▶ **About this task**
Reproduce word for word every line from the one containing "You are a computer-use" to the final line of the data below; omit the pictures.

Data items:
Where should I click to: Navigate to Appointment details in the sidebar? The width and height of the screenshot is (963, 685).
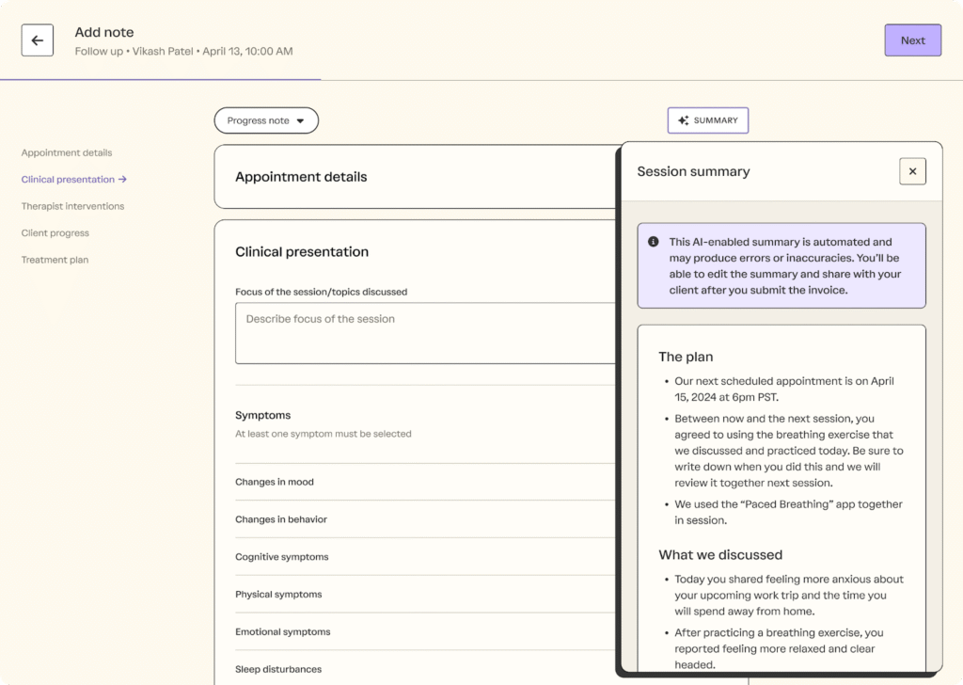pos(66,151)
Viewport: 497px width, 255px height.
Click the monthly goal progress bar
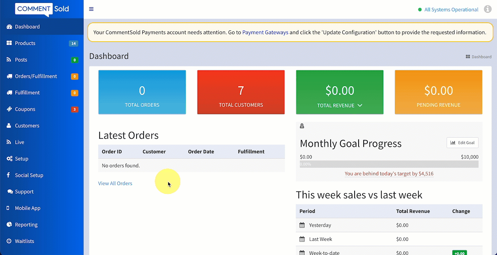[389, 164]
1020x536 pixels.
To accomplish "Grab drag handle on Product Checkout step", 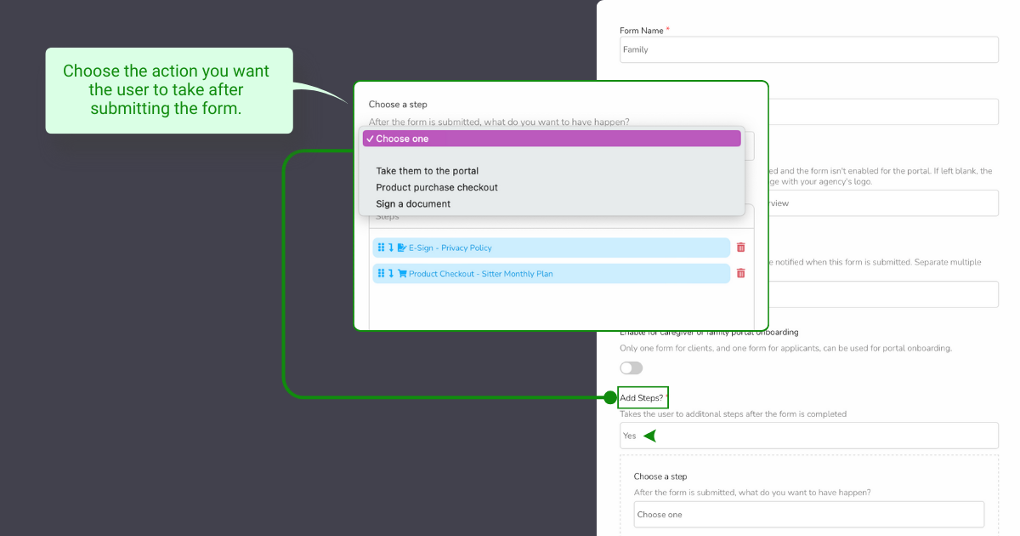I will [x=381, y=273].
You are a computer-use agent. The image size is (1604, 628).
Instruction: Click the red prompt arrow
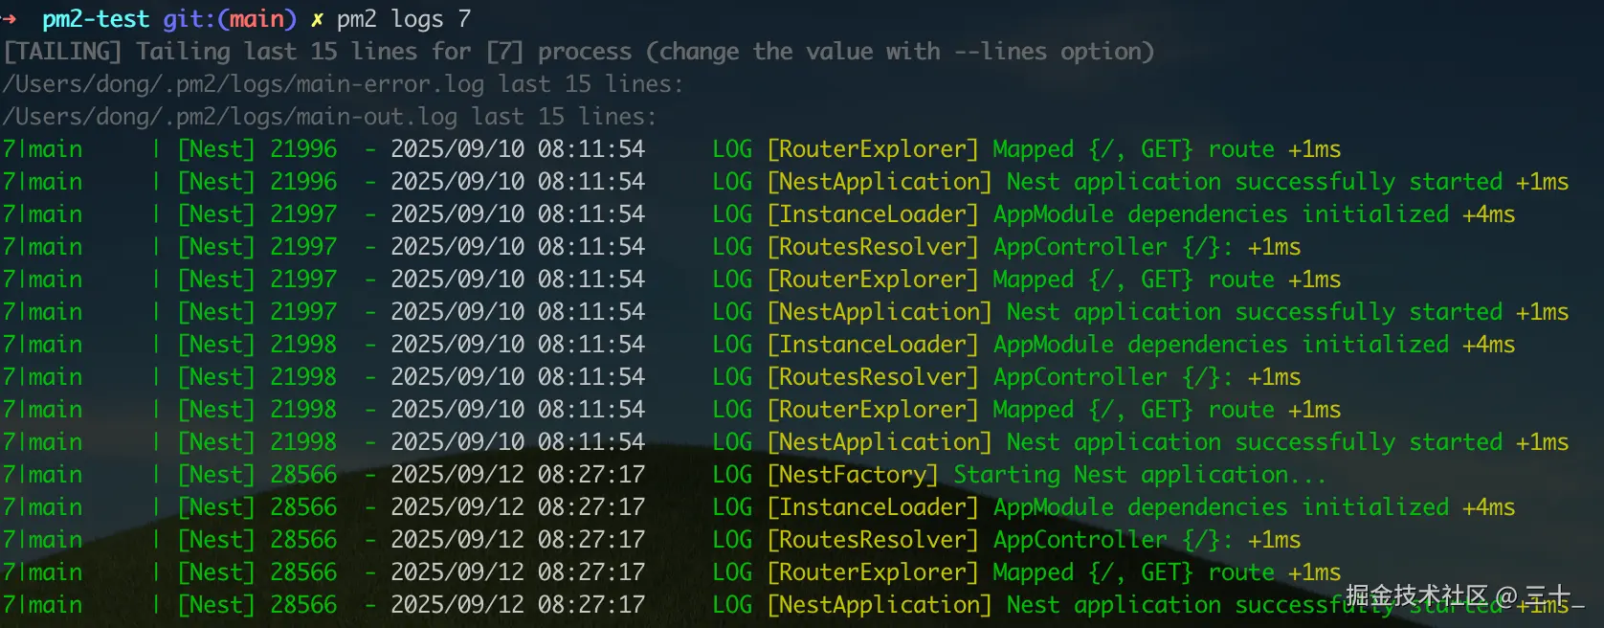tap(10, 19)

▶ **Answer section**
You are a computer-use agent. The image size is (1604, 628).
Instruction: Click the red prompt arrow
tap(10, 19)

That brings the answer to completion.